→ **WHAT IS NEEDED**:
Can you give everything from the start of the rows down to the line containing "tap(694, 393)" as a two-column CSV with the headers request and answer, one CSV line per row, each value in a single quoted field and line breaks replaced by spaces? Leave the pictures out.

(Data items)
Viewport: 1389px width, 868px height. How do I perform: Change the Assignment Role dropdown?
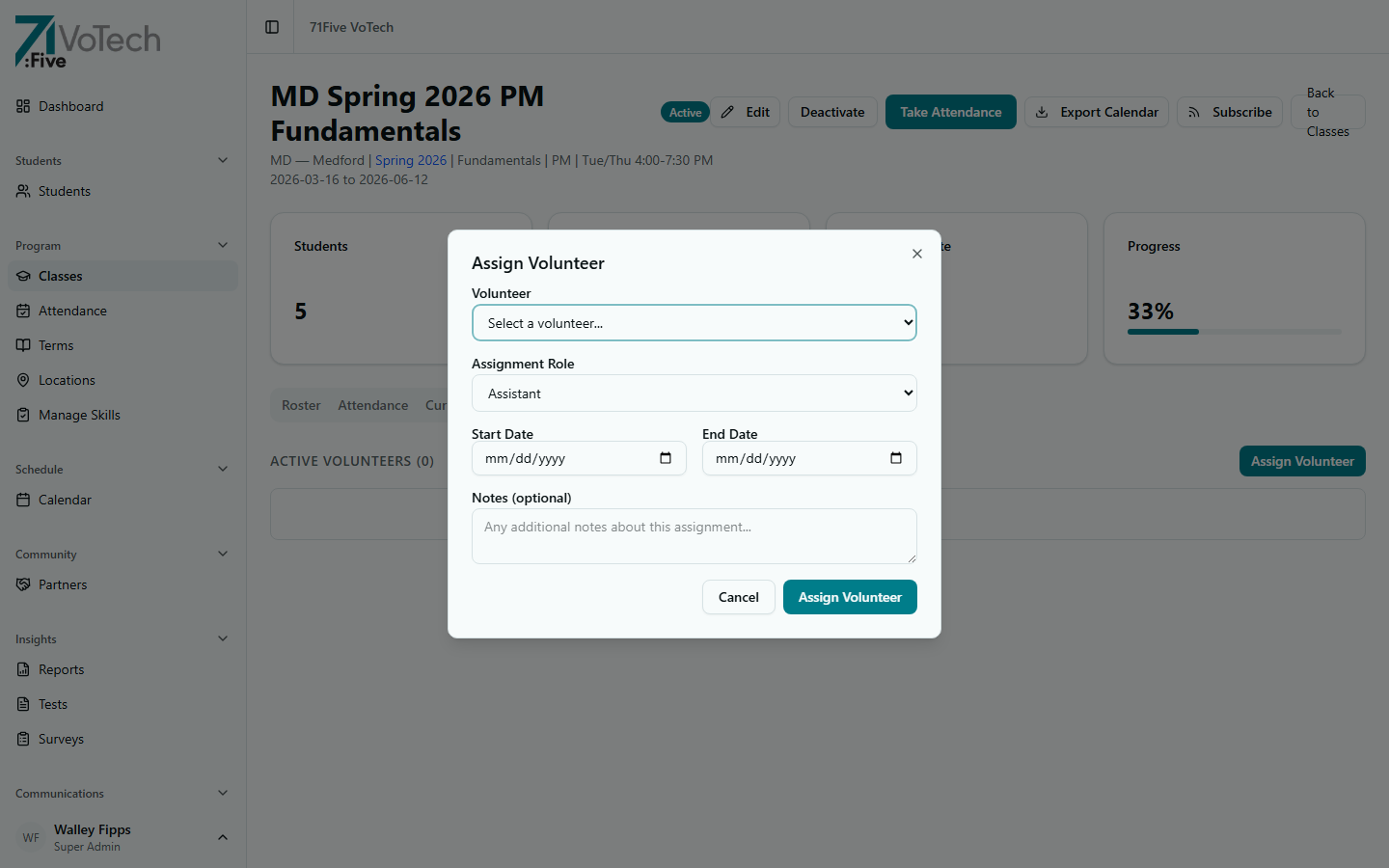tap(694, 393)
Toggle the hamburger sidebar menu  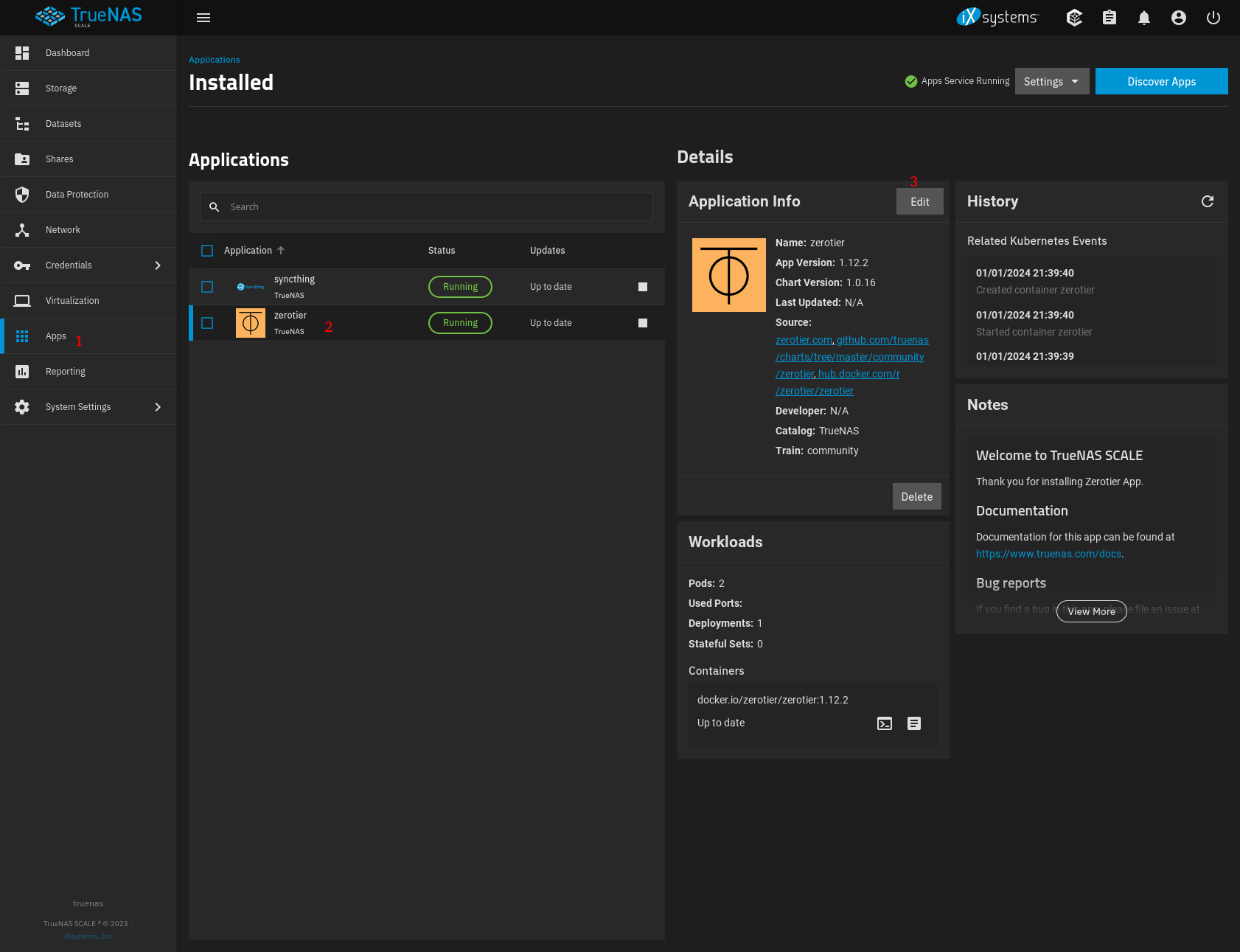(x=203, y=18)
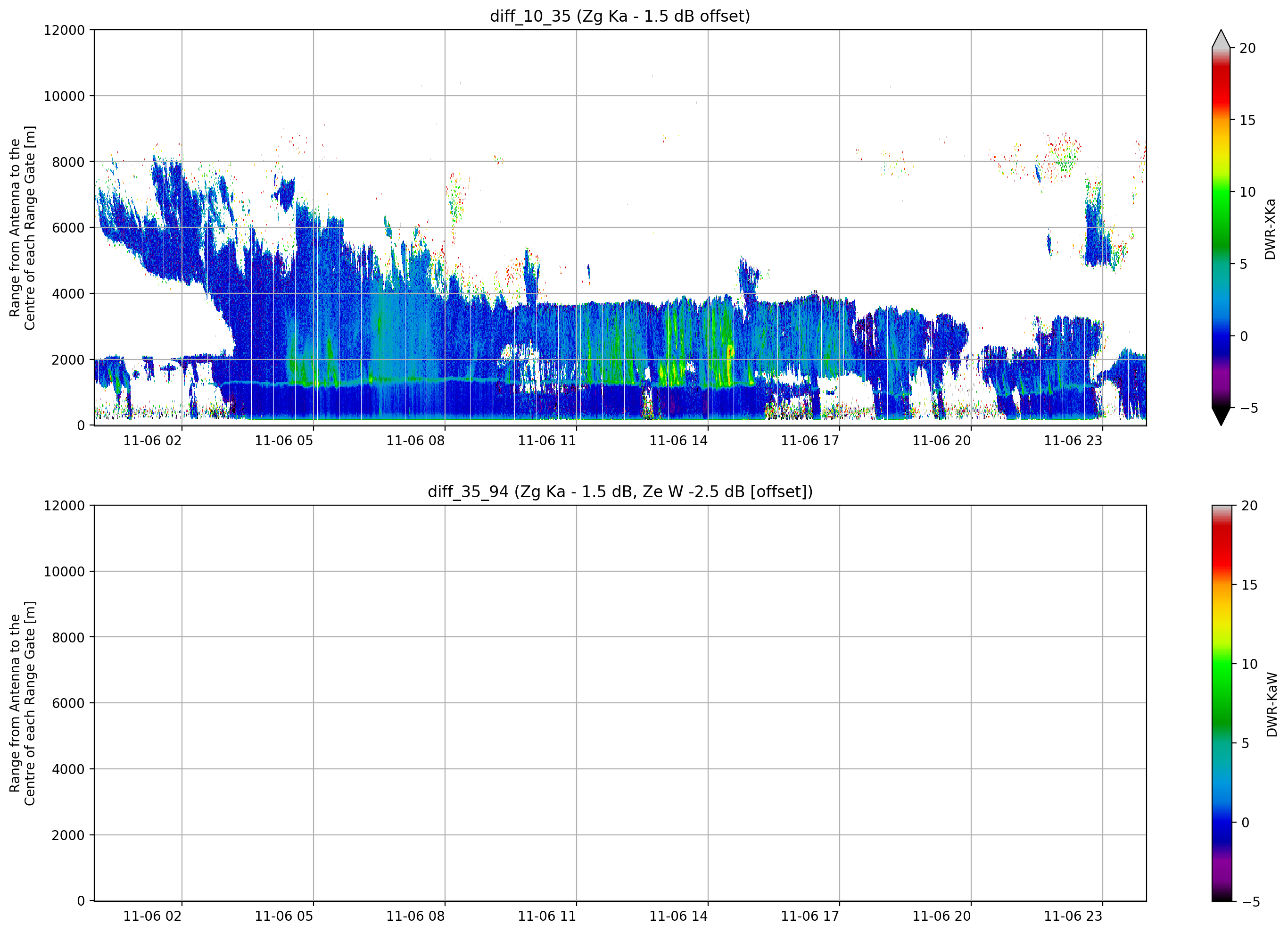The width and height of the screenshot is (1288, 933).
Task: Click the 11-06 08 tick label on bottom plot
Action: pos(415,916)
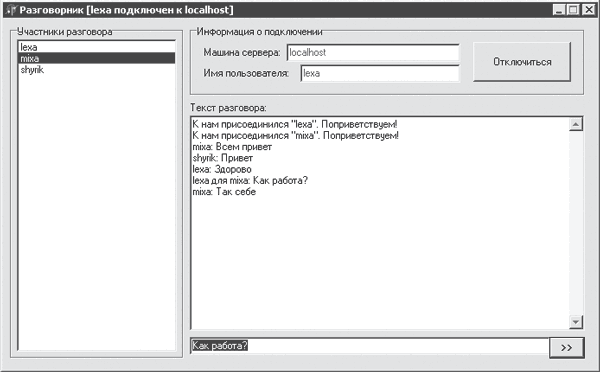Close the Разговорник window
Viewport: 600px width, 372px height.
tap(588, 10)
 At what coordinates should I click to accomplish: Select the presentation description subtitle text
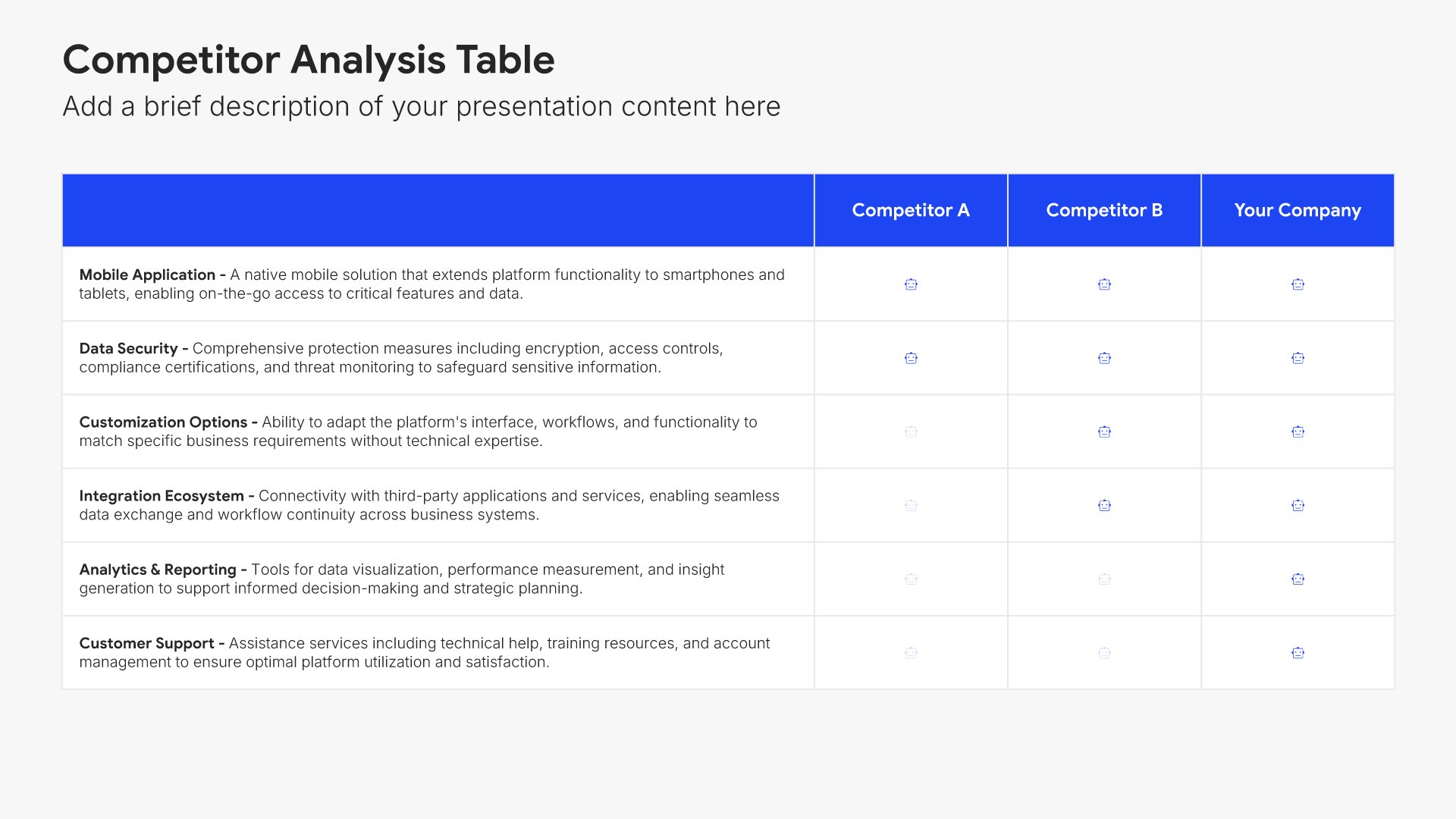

→ **SOLVED EXERCISE**:
request,answer
"Viewport: 1389px width, 868px height. How do I perform: Change the Assignment Role dropdown?","tap(694, 393)"